### Exercise aim
For this exercise, output exactly and only the lines running from the one with "You are a computer-use agent." through the final line of the data below, without pictures.
Supplied data Start Marker
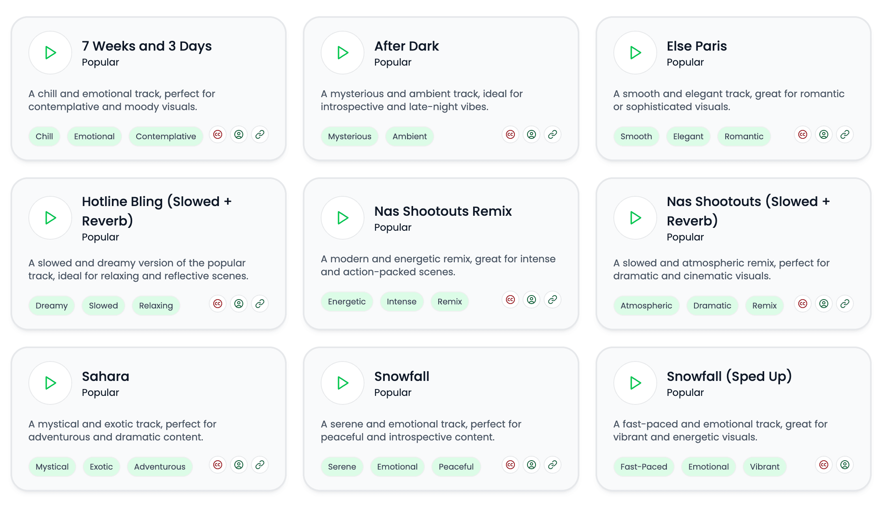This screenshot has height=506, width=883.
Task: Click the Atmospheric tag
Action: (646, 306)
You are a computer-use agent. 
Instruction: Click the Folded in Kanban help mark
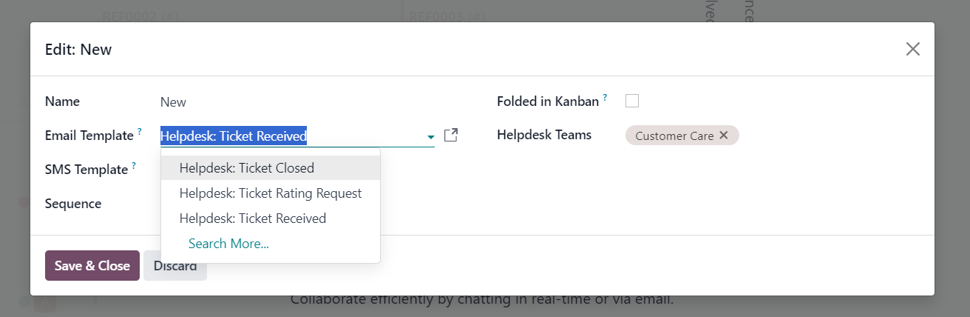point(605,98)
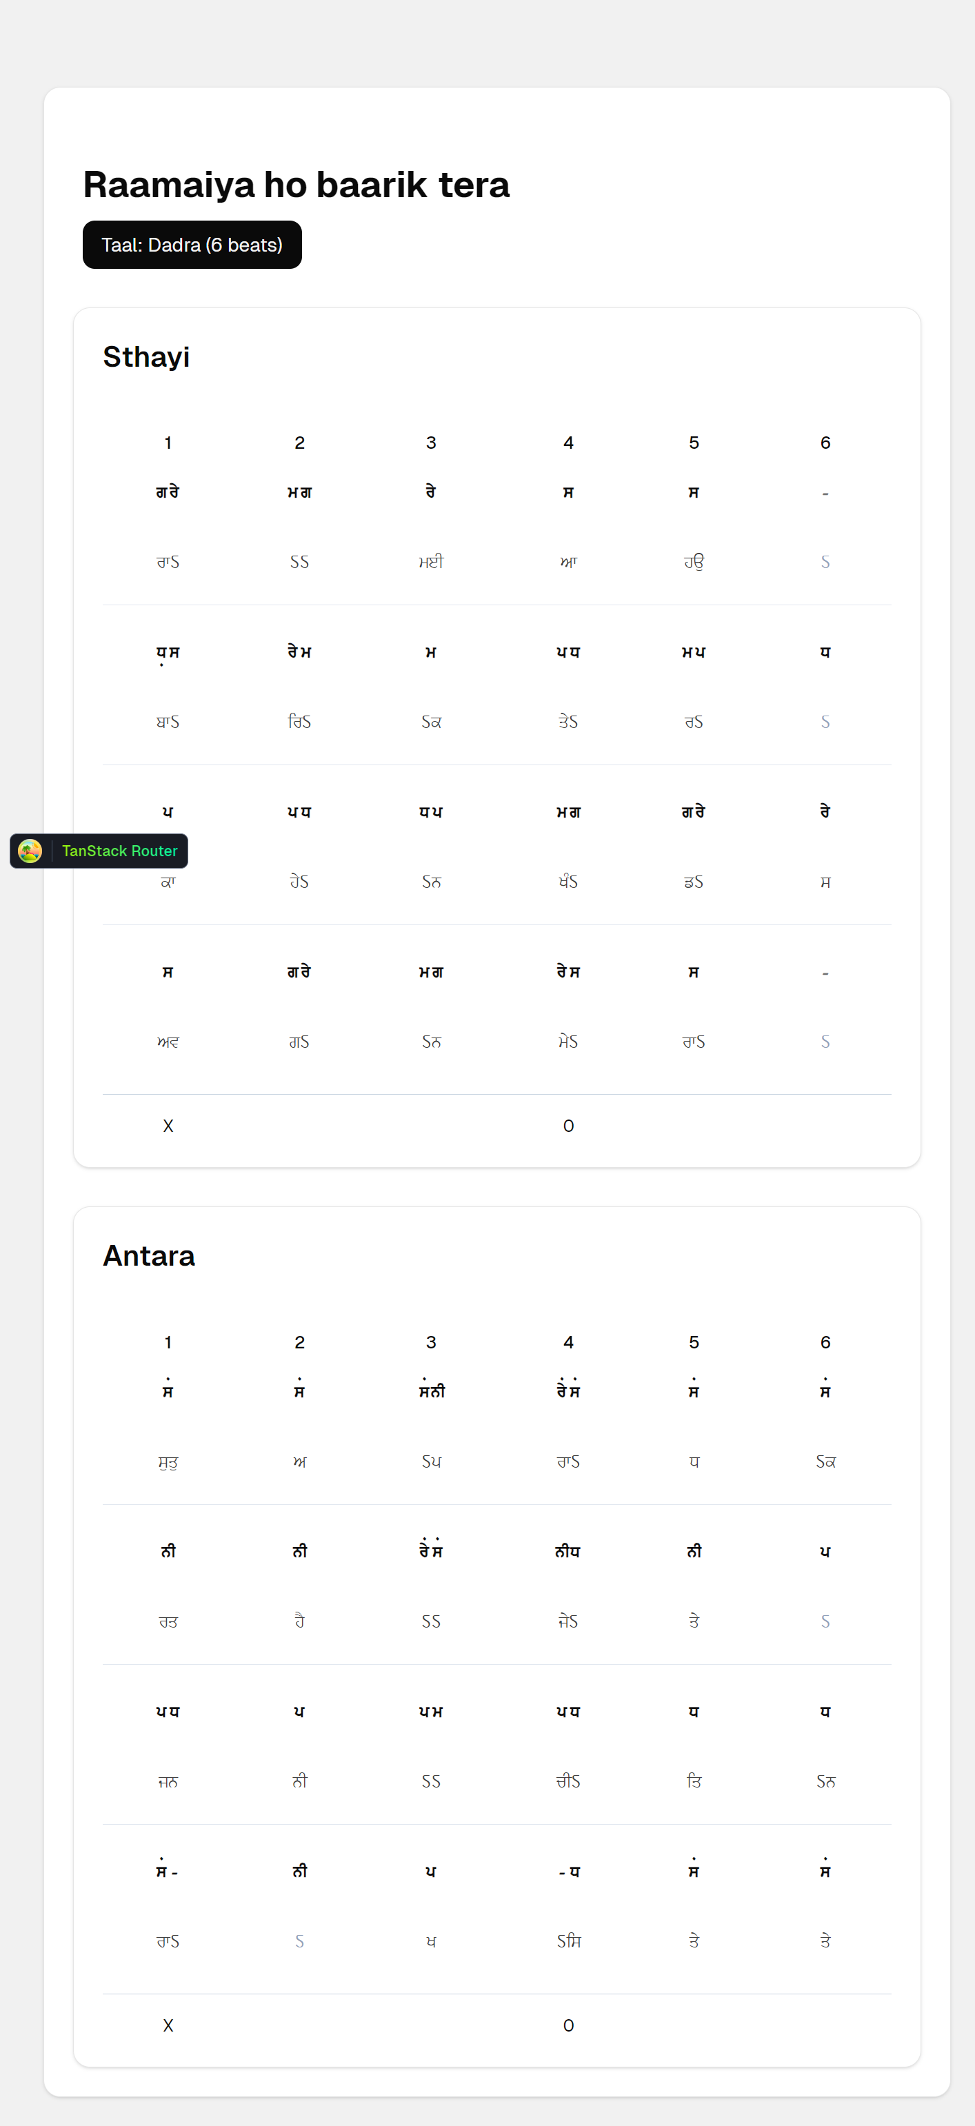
Supplied data End Marker
### Expected answer
You are a computer-use agent. 
Instruction: Click the Folded in Kanban help mark
point(605,98)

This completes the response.